Que préconisez-vous?
À très court terme, il n’y a guère que le rabot qui puisse être utilisé pour faire des économies, et là je n’ai pas de recommandation particulière à faire au gouvernement. À moyen terme, pour faire des économies en 2018-2020, j’ai identifié trois chantiers. Le premier, c’est la suppression sur trois ans des emplois aidés dans le secteur non marchand. Cela concerne 250 000 contrats uniques d’insertion et 100 000 emplois d’avenir. À la clef, l’économie serait de 1,25 milliard d’euros dès 2018, 3,6 milliards d’euros en 2020.

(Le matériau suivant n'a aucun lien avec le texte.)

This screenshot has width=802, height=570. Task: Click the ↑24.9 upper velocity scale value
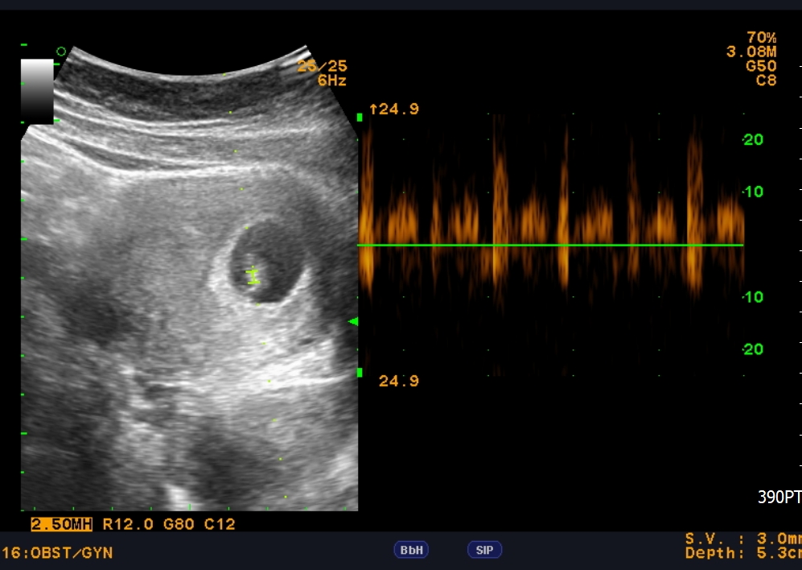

Le deuxième chantier porte sur la fin des niches fiscales relatives au logement. Faut-il le rappeler? Nous dépensons 41,7 milliards d’euros dans les aides à la pierre, dont la moitié d’aides aux locataires, pour des effets redistributions ou économiques douteux… Je crois que nous pouvons supprimer tous les dispositifs de défiscalisation, comme le Pinel, au moins dans les zones non tendues, et réformer les APL par exemple en ne les accordant que pour de nouveaux baux, ce qui contribuerait à abaisser les loyers, ou mieux, en les intégrant dans une grande réforme des transferts sociaux. Troisième chantier: le non-remplacement d’une partie des fonctionnaires partant à la retraite.

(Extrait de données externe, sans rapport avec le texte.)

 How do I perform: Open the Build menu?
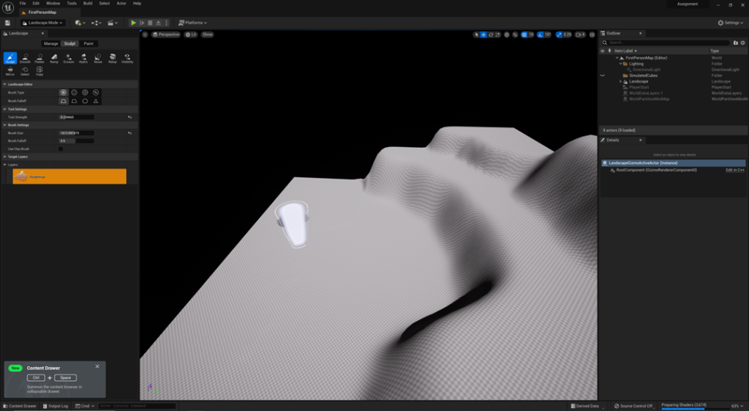88,4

Ces trois chantiers suffiront-ils à transformer l’État?
Non, ils permettront de dégager des marges de manœuvre à moyen terme. À plus long terme, nous devrons nous attaquer aux sources d’inefficacité de l’État que sont le mille-feuille territorial et le mille-feuille social. Le premier est le symptôme d’une maladie insidieuse de la décentralisation, qui provoque une accumulation des interventions, des niveaux administratifs et des effectifs. Il se traitera, par exemple, en consacrant l’intercommunalité comme unité de base en zone rurale, dont les maires de communes et les agents municipaux seront les employés. Dans le domaine social, je plaide pour des guichets uniques pour les allocations familiales, des retraites et de la Sécurité sociale, sur le modèle suédois. Voilà, brossée à grands traits, la réforme de l’État que j’espère qu’Emmanuel Macron engagera. S’il mène cette réforme en parallèle avec la réforme du marché du travail il aura remis la France sur le chemin d’une croissance juste et durable, et laissera un grand nom dans l’histoire.